- PROBLEM STATEMENT -
Print the line containing "Kontakt (510, 2290)" and every later line of the records. Keep each one exactly as given, ending with the last.

—————

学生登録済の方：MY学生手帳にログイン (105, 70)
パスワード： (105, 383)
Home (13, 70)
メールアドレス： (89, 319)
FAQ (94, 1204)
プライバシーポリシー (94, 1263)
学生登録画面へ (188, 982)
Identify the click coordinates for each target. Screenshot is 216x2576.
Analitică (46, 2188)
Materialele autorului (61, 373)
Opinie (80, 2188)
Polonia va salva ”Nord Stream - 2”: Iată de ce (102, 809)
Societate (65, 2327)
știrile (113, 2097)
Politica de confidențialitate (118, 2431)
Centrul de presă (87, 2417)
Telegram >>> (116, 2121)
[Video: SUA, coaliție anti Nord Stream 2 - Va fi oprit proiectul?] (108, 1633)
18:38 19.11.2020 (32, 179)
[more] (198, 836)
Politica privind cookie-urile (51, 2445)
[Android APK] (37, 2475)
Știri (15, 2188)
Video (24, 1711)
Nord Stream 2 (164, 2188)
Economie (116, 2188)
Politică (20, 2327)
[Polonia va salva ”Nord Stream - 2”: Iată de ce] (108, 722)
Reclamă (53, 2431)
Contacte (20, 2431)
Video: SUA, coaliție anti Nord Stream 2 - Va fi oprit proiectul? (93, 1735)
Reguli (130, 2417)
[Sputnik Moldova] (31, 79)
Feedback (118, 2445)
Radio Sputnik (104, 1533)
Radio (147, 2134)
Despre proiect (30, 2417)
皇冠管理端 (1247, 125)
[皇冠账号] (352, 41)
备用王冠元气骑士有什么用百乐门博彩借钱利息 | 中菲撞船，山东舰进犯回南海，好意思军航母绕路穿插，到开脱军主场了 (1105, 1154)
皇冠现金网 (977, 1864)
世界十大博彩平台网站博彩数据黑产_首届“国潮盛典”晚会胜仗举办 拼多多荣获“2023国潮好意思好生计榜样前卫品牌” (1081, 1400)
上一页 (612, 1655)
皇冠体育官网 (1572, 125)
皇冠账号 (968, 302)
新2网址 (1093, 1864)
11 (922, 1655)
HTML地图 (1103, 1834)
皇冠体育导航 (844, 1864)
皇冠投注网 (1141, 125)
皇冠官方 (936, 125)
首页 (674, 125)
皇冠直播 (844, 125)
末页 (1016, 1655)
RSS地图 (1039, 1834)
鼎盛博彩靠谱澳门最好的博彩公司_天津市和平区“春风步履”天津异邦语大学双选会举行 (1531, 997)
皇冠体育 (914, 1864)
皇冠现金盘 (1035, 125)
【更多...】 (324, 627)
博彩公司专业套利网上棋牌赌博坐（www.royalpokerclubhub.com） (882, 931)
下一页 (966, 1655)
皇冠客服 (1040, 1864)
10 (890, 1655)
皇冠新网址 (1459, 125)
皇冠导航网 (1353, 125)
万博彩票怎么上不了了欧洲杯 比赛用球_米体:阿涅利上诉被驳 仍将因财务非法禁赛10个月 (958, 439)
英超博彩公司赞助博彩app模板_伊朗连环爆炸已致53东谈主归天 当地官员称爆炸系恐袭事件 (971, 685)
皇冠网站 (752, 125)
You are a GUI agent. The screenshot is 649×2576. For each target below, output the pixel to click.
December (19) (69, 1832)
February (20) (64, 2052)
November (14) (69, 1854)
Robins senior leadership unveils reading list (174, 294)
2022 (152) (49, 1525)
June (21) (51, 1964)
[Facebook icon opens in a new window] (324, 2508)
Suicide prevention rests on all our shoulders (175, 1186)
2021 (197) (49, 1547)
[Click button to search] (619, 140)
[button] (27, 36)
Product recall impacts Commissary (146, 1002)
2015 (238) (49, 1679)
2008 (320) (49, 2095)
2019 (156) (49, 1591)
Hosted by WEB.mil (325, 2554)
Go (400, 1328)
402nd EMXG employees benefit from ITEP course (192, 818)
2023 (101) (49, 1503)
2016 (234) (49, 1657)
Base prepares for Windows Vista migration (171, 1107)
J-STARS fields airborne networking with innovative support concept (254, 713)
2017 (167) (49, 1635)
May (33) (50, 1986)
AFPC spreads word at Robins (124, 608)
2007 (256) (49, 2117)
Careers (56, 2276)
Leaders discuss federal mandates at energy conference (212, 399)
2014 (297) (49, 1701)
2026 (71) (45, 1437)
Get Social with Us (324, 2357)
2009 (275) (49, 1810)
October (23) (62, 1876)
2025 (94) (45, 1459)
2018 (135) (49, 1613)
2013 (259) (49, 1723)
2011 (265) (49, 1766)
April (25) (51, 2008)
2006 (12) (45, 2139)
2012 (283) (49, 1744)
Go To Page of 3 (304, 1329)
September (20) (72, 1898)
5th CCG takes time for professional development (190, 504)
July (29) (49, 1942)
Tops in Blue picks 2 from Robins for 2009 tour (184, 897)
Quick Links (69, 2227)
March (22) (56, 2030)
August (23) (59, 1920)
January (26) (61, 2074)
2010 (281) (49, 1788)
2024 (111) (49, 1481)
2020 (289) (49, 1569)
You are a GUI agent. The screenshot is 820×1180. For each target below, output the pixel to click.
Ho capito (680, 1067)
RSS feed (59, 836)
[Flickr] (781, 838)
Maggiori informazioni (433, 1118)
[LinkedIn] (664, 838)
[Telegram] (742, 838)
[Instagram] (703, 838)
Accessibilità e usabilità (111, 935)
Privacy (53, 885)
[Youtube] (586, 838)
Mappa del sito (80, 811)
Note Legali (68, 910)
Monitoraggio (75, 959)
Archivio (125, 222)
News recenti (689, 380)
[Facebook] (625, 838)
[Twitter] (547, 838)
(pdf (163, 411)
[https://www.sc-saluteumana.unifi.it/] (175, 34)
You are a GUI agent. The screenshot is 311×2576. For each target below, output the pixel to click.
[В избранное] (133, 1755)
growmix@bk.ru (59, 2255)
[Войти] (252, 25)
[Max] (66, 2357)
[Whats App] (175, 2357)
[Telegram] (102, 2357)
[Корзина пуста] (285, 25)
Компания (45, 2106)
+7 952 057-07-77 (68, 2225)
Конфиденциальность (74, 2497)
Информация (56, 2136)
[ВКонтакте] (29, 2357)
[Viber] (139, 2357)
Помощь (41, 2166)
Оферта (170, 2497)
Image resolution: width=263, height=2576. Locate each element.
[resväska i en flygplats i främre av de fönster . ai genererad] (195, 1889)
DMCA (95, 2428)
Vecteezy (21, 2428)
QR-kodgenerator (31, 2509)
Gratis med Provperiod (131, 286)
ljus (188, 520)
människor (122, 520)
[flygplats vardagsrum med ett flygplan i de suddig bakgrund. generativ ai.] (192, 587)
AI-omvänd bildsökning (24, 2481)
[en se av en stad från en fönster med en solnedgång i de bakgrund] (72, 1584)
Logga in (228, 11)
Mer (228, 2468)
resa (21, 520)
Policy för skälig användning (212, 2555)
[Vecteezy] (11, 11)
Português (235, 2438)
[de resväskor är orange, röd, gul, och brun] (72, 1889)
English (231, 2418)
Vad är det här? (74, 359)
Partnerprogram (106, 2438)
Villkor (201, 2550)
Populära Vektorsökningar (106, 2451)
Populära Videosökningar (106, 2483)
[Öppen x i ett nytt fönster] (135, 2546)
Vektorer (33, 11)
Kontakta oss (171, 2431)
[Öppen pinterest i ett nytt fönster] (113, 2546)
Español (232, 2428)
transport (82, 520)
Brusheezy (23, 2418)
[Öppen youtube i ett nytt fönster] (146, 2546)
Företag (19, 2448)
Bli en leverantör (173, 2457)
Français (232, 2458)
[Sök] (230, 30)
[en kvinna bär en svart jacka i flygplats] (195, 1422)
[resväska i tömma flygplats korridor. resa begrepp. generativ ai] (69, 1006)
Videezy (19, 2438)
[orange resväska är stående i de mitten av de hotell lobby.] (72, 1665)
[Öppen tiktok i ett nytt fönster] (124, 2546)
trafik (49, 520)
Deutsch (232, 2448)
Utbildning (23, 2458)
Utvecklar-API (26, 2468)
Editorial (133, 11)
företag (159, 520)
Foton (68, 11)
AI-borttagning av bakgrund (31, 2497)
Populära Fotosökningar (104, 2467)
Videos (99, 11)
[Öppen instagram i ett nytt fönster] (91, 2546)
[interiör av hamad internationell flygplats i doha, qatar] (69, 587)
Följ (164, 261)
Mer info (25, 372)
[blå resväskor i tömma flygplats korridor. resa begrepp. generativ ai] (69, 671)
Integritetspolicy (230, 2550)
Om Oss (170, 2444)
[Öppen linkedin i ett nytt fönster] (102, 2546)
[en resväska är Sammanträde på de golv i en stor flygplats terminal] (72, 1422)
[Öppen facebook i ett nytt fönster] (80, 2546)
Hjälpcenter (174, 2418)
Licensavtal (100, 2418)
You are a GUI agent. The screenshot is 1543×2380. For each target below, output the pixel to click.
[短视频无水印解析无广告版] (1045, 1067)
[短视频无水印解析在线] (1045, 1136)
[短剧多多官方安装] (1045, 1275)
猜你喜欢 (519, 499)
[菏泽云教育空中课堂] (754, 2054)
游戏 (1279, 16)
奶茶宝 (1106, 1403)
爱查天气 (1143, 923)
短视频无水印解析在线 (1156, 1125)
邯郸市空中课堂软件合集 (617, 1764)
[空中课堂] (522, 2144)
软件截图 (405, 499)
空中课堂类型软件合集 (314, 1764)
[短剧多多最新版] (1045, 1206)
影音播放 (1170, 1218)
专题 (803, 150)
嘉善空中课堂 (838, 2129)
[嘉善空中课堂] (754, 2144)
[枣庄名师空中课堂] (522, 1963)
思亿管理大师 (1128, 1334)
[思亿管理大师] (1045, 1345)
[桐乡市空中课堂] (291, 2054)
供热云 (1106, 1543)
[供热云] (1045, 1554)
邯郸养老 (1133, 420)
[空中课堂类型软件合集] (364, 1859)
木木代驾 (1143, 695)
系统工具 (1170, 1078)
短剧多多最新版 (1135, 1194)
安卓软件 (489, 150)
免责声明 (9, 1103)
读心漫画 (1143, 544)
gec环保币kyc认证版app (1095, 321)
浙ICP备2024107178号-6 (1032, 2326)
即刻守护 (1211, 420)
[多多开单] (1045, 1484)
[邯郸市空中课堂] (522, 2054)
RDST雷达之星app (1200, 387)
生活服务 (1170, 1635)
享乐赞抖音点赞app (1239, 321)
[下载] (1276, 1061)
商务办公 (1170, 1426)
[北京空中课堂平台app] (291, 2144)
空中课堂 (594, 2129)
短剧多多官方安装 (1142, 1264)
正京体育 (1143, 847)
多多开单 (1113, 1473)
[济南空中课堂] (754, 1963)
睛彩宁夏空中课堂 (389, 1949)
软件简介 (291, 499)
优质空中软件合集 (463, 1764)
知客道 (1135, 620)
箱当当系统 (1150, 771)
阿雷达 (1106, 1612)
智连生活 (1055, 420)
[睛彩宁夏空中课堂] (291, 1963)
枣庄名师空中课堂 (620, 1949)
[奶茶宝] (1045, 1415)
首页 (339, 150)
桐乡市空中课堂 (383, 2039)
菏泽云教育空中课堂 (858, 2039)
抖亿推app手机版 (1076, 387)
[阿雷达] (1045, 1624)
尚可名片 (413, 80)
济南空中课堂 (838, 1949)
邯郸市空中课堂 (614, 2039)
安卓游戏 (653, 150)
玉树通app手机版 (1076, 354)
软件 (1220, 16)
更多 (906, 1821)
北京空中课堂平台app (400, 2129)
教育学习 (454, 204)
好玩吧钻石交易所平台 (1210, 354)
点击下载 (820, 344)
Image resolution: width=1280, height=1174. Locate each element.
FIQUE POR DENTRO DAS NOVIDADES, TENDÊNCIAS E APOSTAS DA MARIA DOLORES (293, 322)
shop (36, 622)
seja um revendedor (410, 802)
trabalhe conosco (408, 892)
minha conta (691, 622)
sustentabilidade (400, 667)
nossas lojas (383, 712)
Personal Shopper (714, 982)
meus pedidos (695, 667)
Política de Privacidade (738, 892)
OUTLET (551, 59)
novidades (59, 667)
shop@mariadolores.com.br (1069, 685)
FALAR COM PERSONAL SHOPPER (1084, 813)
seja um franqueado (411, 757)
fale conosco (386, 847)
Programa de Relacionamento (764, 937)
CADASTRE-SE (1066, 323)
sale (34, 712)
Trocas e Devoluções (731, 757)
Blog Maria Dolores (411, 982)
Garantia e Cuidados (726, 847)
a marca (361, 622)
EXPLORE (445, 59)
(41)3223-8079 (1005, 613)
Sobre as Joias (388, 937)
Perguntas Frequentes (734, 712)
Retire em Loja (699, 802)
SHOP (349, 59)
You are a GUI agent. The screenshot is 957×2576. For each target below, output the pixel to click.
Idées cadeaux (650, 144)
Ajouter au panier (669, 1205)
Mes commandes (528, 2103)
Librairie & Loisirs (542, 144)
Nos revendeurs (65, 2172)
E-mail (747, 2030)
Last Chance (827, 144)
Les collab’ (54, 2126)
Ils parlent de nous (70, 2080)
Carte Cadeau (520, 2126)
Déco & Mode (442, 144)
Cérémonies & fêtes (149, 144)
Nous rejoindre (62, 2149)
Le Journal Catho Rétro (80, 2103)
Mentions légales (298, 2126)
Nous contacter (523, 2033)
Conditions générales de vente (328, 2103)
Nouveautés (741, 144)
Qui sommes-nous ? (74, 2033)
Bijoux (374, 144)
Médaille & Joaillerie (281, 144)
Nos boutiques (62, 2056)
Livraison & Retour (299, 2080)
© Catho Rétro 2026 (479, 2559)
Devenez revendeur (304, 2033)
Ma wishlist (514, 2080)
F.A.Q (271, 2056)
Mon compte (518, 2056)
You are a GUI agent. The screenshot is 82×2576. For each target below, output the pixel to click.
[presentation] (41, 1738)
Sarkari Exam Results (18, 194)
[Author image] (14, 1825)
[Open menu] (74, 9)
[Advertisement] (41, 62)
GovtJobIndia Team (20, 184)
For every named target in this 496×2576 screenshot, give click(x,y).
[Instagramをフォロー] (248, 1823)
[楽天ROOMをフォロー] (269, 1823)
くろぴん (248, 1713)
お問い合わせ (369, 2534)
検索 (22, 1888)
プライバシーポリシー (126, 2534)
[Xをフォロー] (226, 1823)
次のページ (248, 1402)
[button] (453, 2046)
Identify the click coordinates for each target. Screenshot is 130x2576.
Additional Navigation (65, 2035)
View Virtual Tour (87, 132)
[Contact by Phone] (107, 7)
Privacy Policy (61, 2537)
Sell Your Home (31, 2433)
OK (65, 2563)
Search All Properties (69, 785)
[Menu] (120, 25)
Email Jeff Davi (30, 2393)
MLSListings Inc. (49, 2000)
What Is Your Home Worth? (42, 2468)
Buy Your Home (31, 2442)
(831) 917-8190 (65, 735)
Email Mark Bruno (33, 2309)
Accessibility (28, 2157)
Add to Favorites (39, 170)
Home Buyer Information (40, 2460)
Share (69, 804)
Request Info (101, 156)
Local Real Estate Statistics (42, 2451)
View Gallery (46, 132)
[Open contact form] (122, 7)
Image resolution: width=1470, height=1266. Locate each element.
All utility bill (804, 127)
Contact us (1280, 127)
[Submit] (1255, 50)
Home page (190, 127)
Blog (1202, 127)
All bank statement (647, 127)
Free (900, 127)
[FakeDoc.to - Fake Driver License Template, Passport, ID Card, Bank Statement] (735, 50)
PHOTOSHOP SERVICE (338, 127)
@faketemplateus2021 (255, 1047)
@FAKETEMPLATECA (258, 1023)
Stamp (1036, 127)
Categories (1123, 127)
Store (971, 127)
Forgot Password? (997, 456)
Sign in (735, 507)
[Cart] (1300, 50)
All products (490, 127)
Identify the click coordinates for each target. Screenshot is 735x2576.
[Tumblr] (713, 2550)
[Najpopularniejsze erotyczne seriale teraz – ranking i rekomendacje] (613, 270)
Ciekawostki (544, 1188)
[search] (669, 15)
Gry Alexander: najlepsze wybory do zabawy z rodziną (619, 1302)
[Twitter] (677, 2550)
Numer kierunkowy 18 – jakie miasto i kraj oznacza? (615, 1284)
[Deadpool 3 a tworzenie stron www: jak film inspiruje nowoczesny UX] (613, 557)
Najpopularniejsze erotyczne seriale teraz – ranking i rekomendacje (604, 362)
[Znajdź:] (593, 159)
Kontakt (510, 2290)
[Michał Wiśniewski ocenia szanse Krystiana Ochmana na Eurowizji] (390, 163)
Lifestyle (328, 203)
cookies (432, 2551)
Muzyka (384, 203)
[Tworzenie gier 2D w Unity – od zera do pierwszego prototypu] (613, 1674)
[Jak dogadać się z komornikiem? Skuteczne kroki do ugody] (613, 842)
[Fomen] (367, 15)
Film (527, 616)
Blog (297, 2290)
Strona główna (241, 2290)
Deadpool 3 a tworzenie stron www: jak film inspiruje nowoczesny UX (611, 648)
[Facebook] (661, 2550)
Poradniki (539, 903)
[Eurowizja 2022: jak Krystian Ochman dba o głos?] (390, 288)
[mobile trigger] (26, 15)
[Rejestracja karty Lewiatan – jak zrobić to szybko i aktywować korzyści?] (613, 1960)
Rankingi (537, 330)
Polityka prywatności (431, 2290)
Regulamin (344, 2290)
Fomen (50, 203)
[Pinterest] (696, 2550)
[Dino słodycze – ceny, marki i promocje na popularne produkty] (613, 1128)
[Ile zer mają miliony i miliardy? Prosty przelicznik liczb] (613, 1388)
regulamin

—————

- RESULT -
Kontakt (510, 2290)
[Michał Wiśniewski ocenia szanse Krystiana Ochmana na Eurowizji] (390, 163)
Lifestyle (328, 203)
cookies (432, 2551)
Muzyka (384, 203)
[Tworzenie gier 2D w Unity – od zera do pierwszego prototypu] (613, 1674)
[Jak dogadać się z komornikiem? Skuteczne kroki do ugody] (613, 842)
[Fomen] (367, 15)
Film (527, 616)
Blog (297, 2290)
Strona główna (241, 2290)
Deadpool 3 a tworzenie stron www: jak film inspiruje nowoczesny UX (611, 648)
[Facebook] (661, 2550)
Poradniki (539, 903)
[Eurowizja 2022: jak Krystian Ochman dba o głos?] (390, 288)
[mobile trigger] (26, 15)
[Rejestracja karty Lewiatan – jak zrobić to szybko i aktywować korzyści?] (613, 1960)
Rankingi (537, 330)
Polityka prywatności (431, 2290)
Regulamin (344, 2290)
Fomen (50, 203)
[Pinterest] (696, 2550)
[Dino słodycze – ceny, marki i promocje na popularne produkty] (613, 1128)
[Ile zer mają miliony i miliardy? Prosty przelicznik liczb] (613, 1388)
regulamin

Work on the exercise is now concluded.